C'est l'une des leurs amies, Sixtine Léon-Dufour, qui a donné enve à Thierry Demaizière et Alban Teurlai de réaliser un documentaire sur le rocher de la grotte de Lourdes. Le premier se rappelle : "Elle et son mari revenaient de Lourdes comme hospitaliers et hésitaient à nous le dire par peur de nos a priori. Sixtine a fini par nous raconter ce qu’elle avait vécu là-bas : en l’écoutant, Alban et moi avons tout de suite pensé qu’il y avait là matière à un documentaire pour le cinéma". Le second précise : "À notre grande stupéfaction, aucun documentaire au cinéma n’avait été réalisé sur Lourdes. Il y a eu des fictions, de nombreux reportages télévisés sur les rues marchandes et les marchands du Temple mais rien sur les pèlerins, rien sur leur démarches : pourquoi viennent-ils ? Qu’espèrent-ils ? Que représente la Vierge pour eux ?"

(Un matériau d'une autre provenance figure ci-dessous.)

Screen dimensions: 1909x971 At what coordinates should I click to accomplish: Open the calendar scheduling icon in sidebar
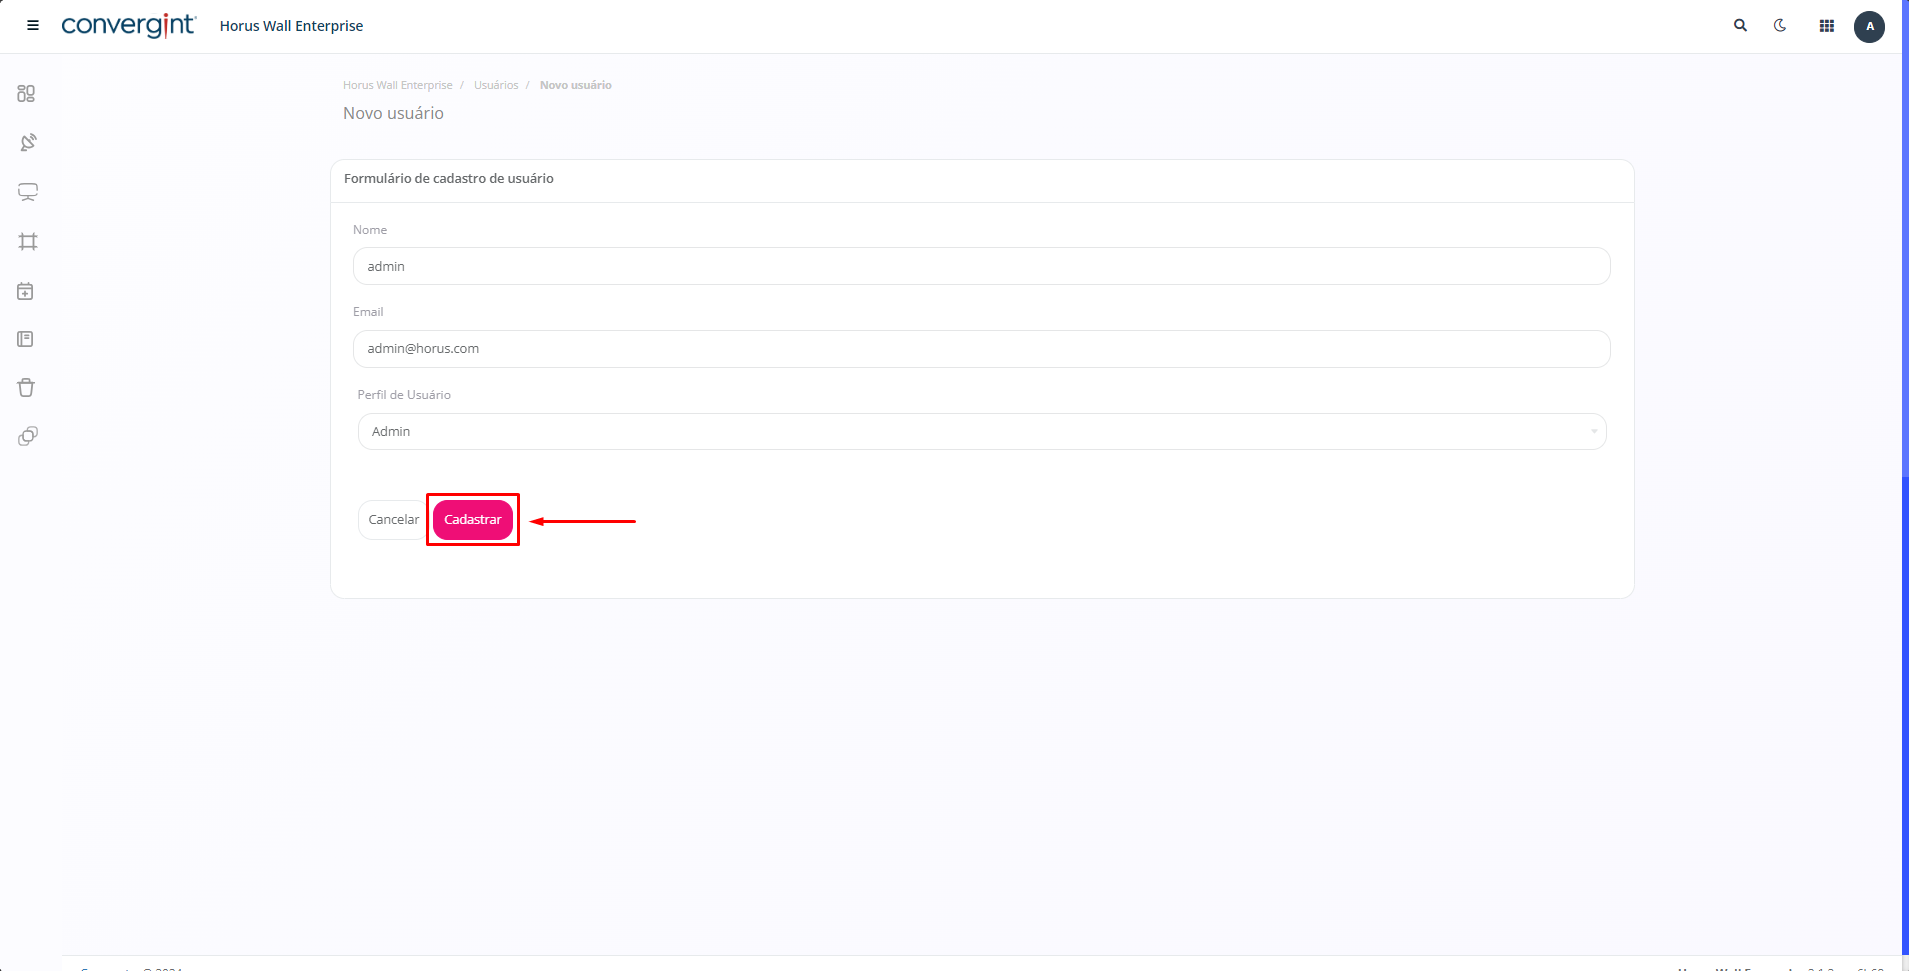(27, 290)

Stéphane Célérier de Mars Films, avec qui Thierry Demaizière et Alban Teurlai avaient coproduit Rocco, leur a aussitôt donné le feu vert, avec pour consigne de ne pas se moquer des personnes filmées, ce qui n'était pas du tout leur intention.

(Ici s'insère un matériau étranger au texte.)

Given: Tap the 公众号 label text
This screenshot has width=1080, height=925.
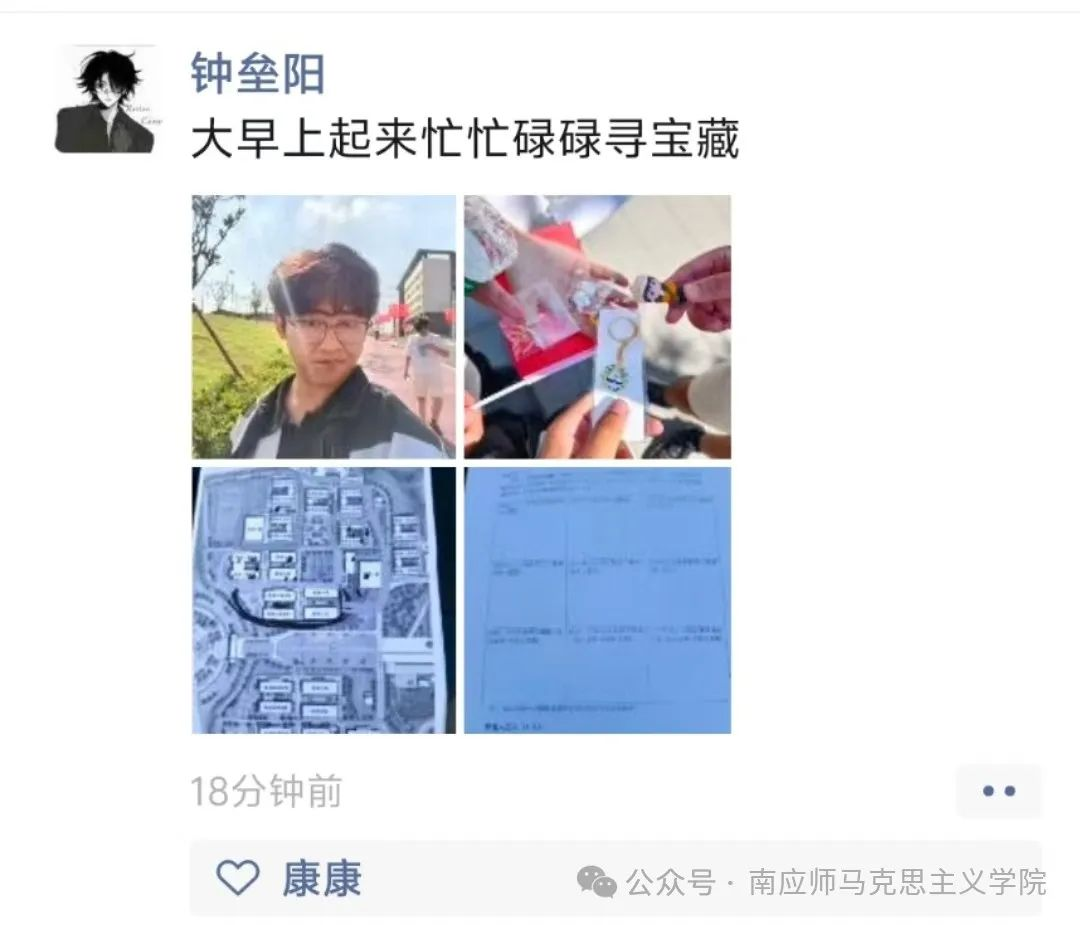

Lourdes suit une dizaine de personnages d'origines et de conditions différentes. Trouver autant de témoins acceptant de se confier devant la caméra a été très dificile. Alban Teurlai se rappelle : "Cela a nécessité un énorme travail : huit mois et trois enquêtrices qui ont appelé tous les diocèses. Nous voulions trouver des destins qui ont une valeur universelle, aborder tous les milieux et suivre des pèlerinages très divers : travestis du bois de Boulogne, militaires, gitans etc… Et puis il y a eu des hasards incroyables, comme Jean D’Artigues, cet ancien chef d’entreprise atteint de la maladie de Charcot. C’est le témoin que nous cherchions, un homme transcendé par la maladie qui aborde sereinement l’idée de la mort."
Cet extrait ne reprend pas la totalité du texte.